GCP VPC Design and Networking Fundamentals for Exams

Mastering Virtual Private Cloud (VPC) design is non-negotiable for any Google Cloud certification, as it forms the bedrock of secure, performant, and scalable cloud architectures. Exam questions will test your ability to translate abstract requirements—like connecting services securely or enabling private internet access—into concrete GCP networking configurations. This guide moves beyond memorization to build the conceptual framework and decision-making skills you need to succeed.

Core Concept 1: VPC, Subnets, and Foundational Controls

Every Google Cloud resource that requires networking, like a Compute Engine VM or a GKE cluster, lives within a global Virtual Private Cloud (VPC) network. A VPC is a logically isolated virtual network partition with its own IP range, firewall rules, and routing tables.

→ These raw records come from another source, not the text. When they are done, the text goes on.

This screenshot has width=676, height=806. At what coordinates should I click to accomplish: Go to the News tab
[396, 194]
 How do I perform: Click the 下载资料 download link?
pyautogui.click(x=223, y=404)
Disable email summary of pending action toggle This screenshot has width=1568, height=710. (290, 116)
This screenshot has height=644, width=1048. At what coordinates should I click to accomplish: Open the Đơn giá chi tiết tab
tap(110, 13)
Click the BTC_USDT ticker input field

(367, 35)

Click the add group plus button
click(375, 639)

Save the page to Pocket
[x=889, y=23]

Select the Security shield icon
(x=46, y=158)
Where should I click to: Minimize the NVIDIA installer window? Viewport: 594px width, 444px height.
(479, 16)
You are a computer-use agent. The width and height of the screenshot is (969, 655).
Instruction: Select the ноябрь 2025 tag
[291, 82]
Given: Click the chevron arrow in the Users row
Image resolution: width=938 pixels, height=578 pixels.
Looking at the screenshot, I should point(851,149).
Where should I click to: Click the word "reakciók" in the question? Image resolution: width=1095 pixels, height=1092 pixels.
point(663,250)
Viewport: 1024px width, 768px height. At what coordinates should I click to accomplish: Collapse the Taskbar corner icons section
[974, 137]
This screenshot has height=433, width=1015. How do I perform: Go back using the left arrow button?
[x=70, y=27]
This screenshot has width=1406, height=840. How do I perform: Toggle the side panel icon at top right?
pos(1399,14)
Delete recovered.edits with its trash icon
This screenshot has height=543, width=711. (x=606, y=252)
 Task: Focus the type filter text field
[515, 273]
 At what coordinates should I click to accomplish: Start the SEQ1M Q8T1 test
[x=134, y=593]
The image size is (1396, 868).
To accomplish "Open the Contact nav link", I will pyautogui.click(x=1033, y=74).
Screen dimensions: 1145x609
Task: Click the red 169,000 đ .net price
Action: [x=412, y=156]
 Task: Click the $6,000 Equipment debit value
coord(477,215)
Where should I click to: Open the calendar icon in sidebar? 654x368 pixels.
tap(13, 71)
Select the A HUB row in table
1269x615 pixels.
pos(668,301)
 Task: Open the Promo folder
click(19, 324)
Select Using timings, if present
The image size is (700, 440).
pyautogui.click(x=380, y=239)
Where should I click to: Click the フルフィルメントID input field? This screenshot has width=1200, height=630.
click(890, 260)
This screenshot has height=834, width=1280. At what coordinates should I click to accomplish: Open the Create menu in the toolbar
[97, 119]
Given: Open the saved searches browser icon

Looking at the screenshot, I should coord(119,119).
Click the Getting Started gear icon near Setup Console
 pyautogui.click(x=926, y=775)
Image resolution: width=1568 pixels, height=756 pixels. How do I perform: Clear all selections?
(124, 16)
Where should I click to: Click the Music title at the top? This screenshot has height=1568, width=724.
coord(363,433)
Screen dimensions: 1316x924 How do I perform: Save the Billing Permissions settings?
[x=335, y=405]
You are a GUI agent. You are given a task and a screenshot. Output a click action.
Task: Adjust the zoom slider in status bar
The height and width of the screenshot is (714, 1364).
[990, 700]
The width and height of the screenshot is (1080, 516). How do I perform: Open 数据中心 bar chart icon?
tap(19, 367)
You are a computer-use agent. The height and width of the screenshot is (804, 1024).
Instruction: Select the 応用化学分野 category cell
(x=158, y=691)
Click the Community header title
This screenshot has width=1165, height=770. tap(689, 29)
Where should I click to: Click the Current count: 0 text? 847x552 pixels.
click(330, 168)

Your first critical design choice is between auto-mode and custom-mode VPCs.

An auto-mode VPC network is the default and is excellent for quick prototyping. Google Cloud automatically creates one subnet in each region with a predetermined IP range from the 10.128.0.0/9 CIDR block. This is convenient but inflexible; you cannot control the exact IP ranges of these subnets, which can lead to overlapping IP space if you later need to peer with other networks. In contrast, a custom-mode VPC network starts with no subnets, giving you complete control. You manually define each subnet's region and IP range (CIDR block), allowing for precise, non-overlapping designs that are essential for production environments and complex topologies involving VPC peering or hybrid connectivity via Cloud VPN or Cloud Interconnect. For any exam scenario implying long-term architecture, scalability, or interconnection, custom-mode is almost always the correct choice.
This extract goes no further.